Wallace is known for the use of traditional forms and styles in combination with contemporary music and has earned wide critical acclaim, including placement in both the trombone and producer categories of the DownBeat Critics Poll.

He is an accomplished arranger, educator and composer with compositions for film and television. He has received grants from the Creative Work Fund, the National Endowment for the Arts, the Lila Wallace Foundation and the San Francisco Arts Commission.

"I am honored to join the excellent faculty at the Indiana University Jacobs School of Music," said Wallace. "I am looking forward to building on the tradition of this storied institution and sharing my passion for music with the students."

Wallace has performed, recorded and studied with many acknowledged masters of the Afro-Latin and jazz idioms, such as Aretha Franklin, Bobby Hutcherson, Earth Wind and Fire, Pete Escovedo, Santana, Julian Priester, Conjunto Libre, Whitney Houston, Tito Puente, Steve Turre, John Lee Hooker, Con-funk-shun, Francisco Aguabella, Manny Oquendo and Libre, Max Roach, the Count Basie Orchestra and Orestes Vilató. This experience has provided a solid foundation for Wallace's current explorations of the intersections of a wealth of cultural styles and rhythmic concepts.

"The Jazz Studies Department has just taken a giant step forward, as has the entire Jacobs School of Music," said Michael Spiro, associate professor of percussion who also serves on the jazz faculty. "Wayne's talent knows no bounds. He is an earnest scholar of the music of the African diaspora in the New World, a Grammy-nominated composer, arranger, and trombonist, and a successful record company executive. As such, both the faculty and our students will be fully enriched by his presence at our school, and I am especially thrilled by the musical possibilities that his hiring will produce."

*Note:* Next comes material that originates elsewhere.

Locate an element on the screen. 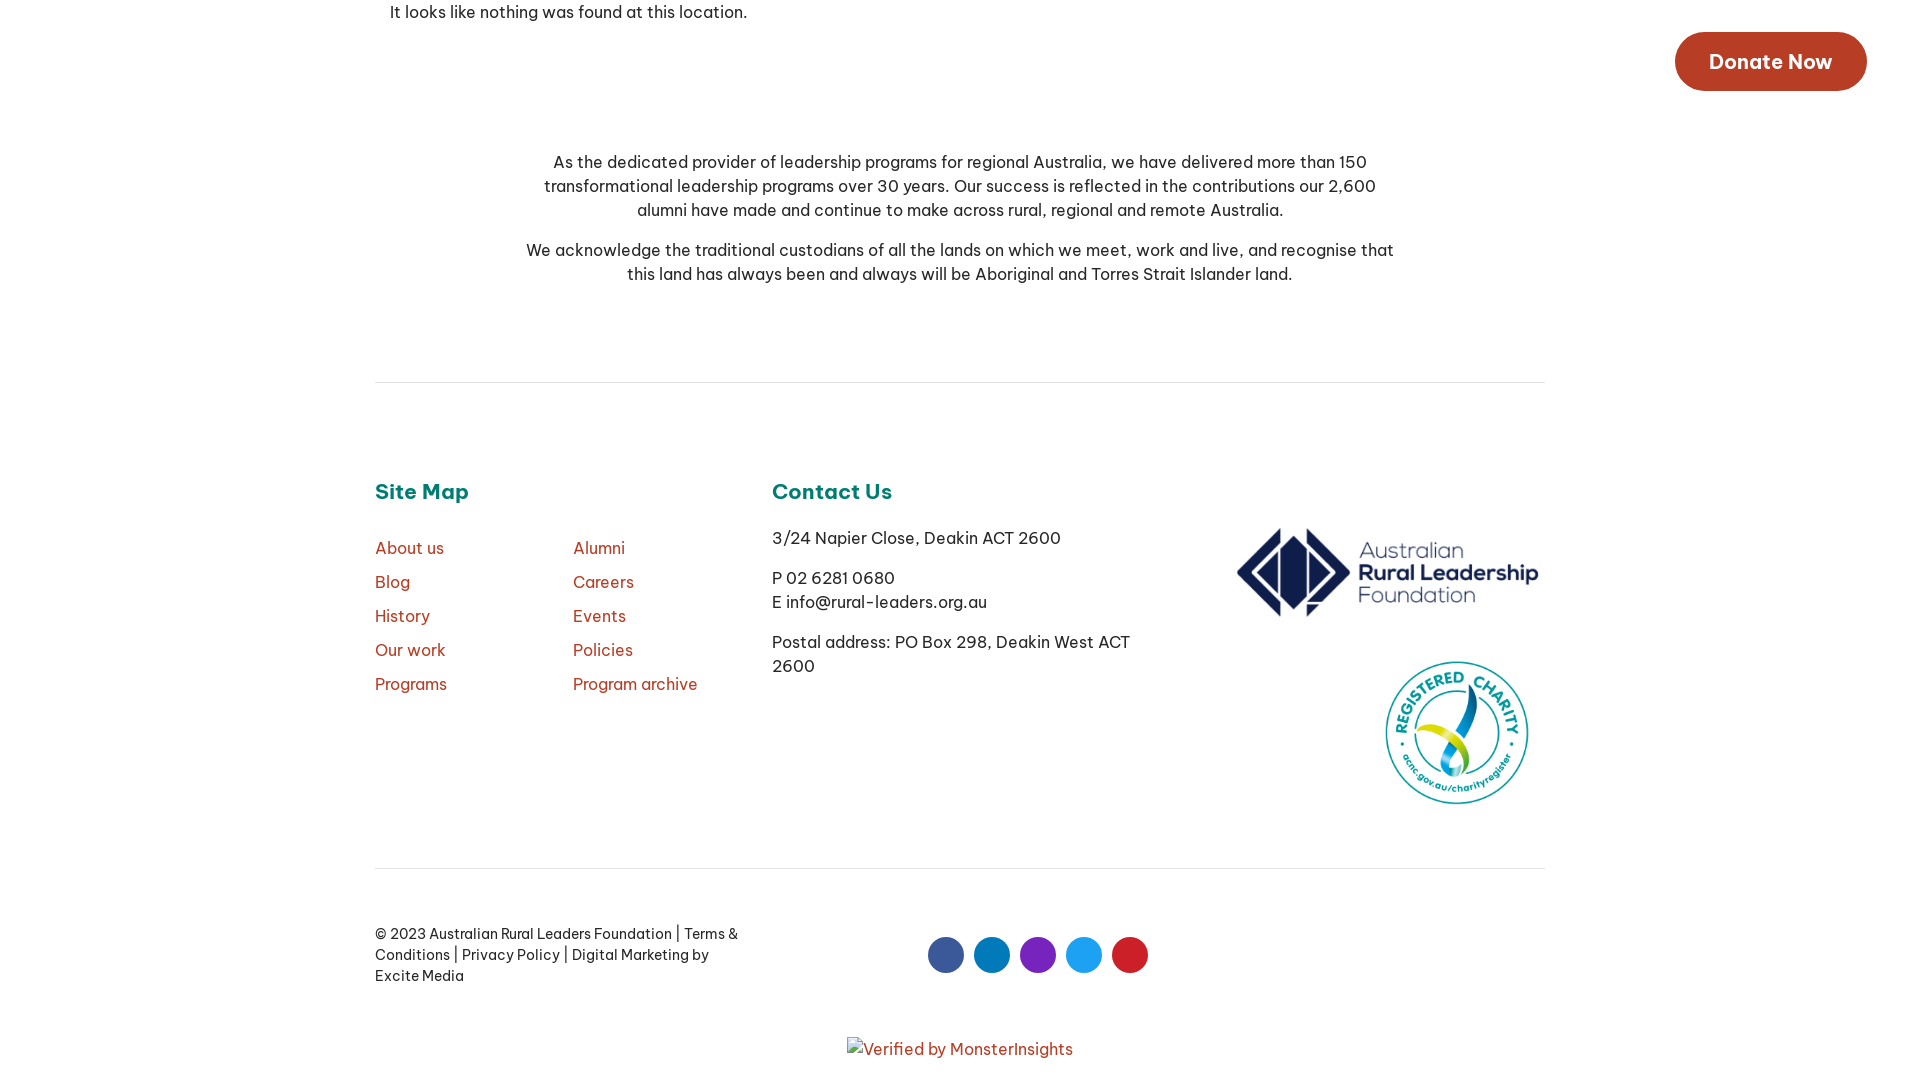 Image resolution: width=1920 pixels, height=1080 pixels. 'History' is located at coordinates (463, 615).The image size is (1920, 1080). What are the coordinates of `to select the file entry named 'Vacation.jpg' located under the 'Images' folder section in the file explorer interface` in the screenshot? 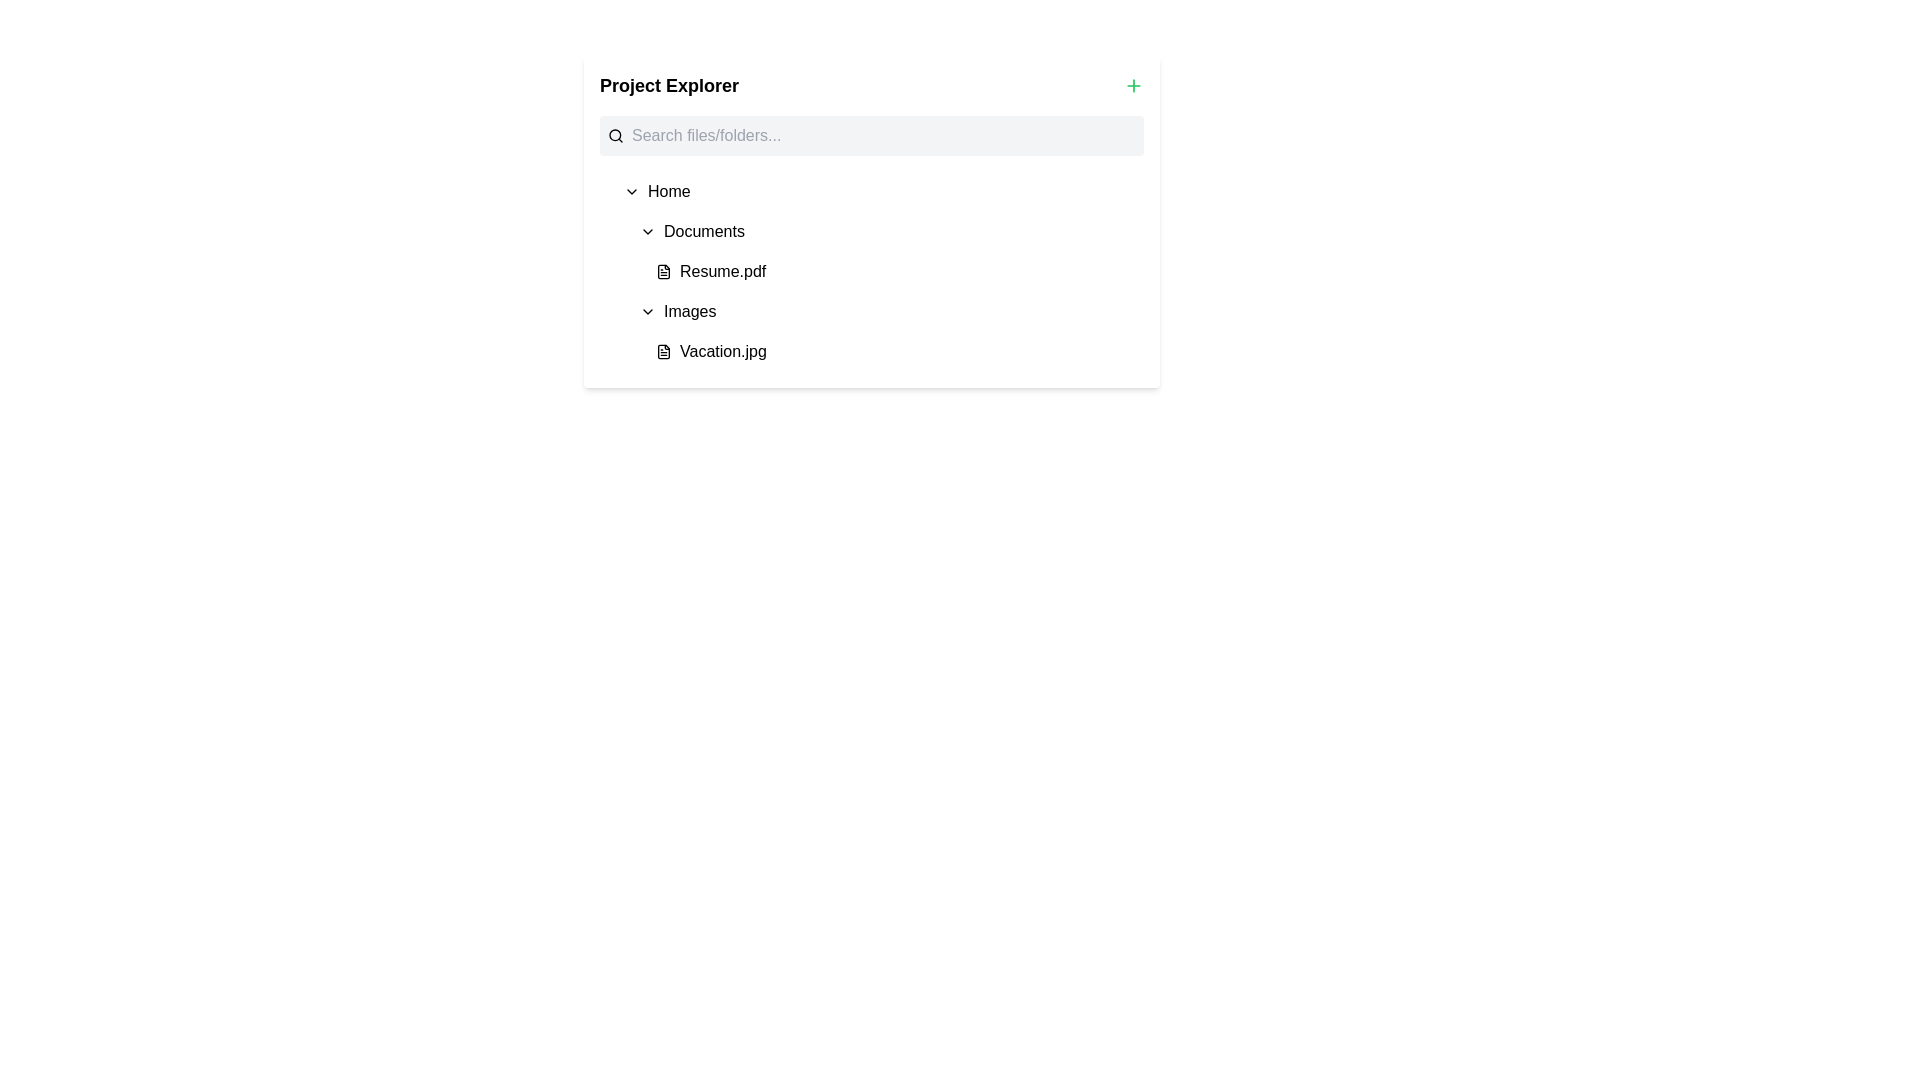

Born and raised in San Francisco, Calif., Wallace was exposed to blues, country and western, R&B, jazz and Afro-Caribbean music at an early age. The fertile musical environment of the San Francisco Bay Area shaped his career in a unique way. His studies of Afro-Latin music and jazz have included several trips to Cuba, New York City and Puerto Rico.

Widely respected as a teacher and historian, Wallace has taught at San Jose State University, Stanford University and the Jazzschool in Berkeley. He has conducted lectures, workshops and clinics in the Americas and Europe since 1983.

In addition, he is a member of the advisory committees of the San Jose Jazz Society and the Stanford Jazz Workshop.

As the head of the critically acclaimed Patois Records, Wallace has created a unique record label with a passionate mission of developing and chronicling the multi-lingual styles of the San Francisco Bay Area music scene.

Under his direction the label has released 13 recordings to critical acclaim, including recordings by Wallace, Marc and Paul van Wageningen and vocalists Kat Parra, Alexa Weber-Morales and Kristina.

Recently, the label released Wallace's "Latin Jazz/Jazz Latin," an album that displays all of the thrilling interplay, melodic invention and blazing improvisational flights that distinguish his music.

"Salsa De La Bahía," a collection showcasing Bay Area salsa and Latin jazz, produced by Wallace and Rita Hargrave, will be released Aug. 6.

Wallace is an endorser of Conn-Selmer trombones.